Hacker News new | past | comments | ask | show | jobs | submit login
Machine Learning Exercises in Python, Part 1 (johnwittenauer.net)
520 points by jdwittenauer on Aug 12, 2016 | hide | past | favorite | 62 comments



Often this sort of material seems to be a collection of methods and understanding them, which is obviously important to being able to use them. However, I usually feel like the example problems are much cleaner and simpler than those I've encountered in business. I feel like there's this missing link between learning the methods and doing something that actually adds significant value for a business using machine learning. Perhaps it's just me or my field though.

I found that usually lots of work involved just transforming or examining data in relatively simple ways or using human expert decisions as to important threshholds for outliers. For example I could run an outlier algorithm on data and either the returned outliers were very obvious and could have been found using a manual query by knowing the business context, or it returned alot of false positive outliers that were useless for the business. Other times, we'd have a predictive model that was good for 95% of cases but would make our company look ridiculous on predictions for the other 5%, so couldn't use it in production-- and the nature of the data was such that we couldn't use the model for only certain value ranges.

Perhaps it was just the nature of our realm of business (telecom), and these approaches are more useful for others (advertising, stock trading, etc). Any experience with business fields where this stuff made a sizable impact for something they productionized in business they can share?


Depending on the business needs, returning outliers can be useful even if there are a bunch of false positives.

I'm not a machine learning guy, but when I was at Kongregate, we had a problem with credit card fraud on our virtual goods platform. It wasn't serious fraudsters, just dipshit teens with their parent's credit card.
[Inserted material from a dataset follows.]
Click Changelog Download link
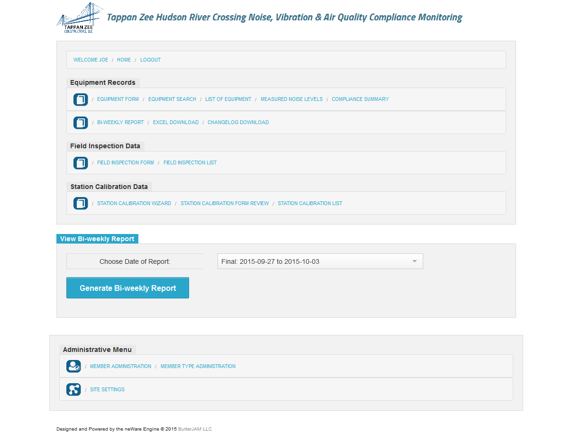Viewport: 572px width, 432px height. click(x=238, y=123)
I had labeled data: historical transactions, with chargebacks, which I fed into Weka. I included all kinds of stuff we knew about the user. A simple rule-based classifier could pick out risky transactions, with a lot of false positives.

I made a simple tool for our customer service team to review these risky transactions. They would decide whether to warn the user, temporarily block them from buying or temp ban them, or permanently ban them.

This worked pretty well for us. The risk factors were new players, players spending quickly, and users who were dicks - as measured by how often others had muted them in chat, how often they swore in chat, etc.

As an aside, saying "fuck" or "shit" in chat wasn't very predictive of fraud - often those terms aren't signs of an abusive user, since they might just be saying "fuck, I suck at this game". What was predictive was users who said "Gay", "Penis", or "Rape". People who use those terms on a game platform are largely dickheads. So the score for abusiveness became known as the "Gay, Penis, Rape Score" or "GPR" for short.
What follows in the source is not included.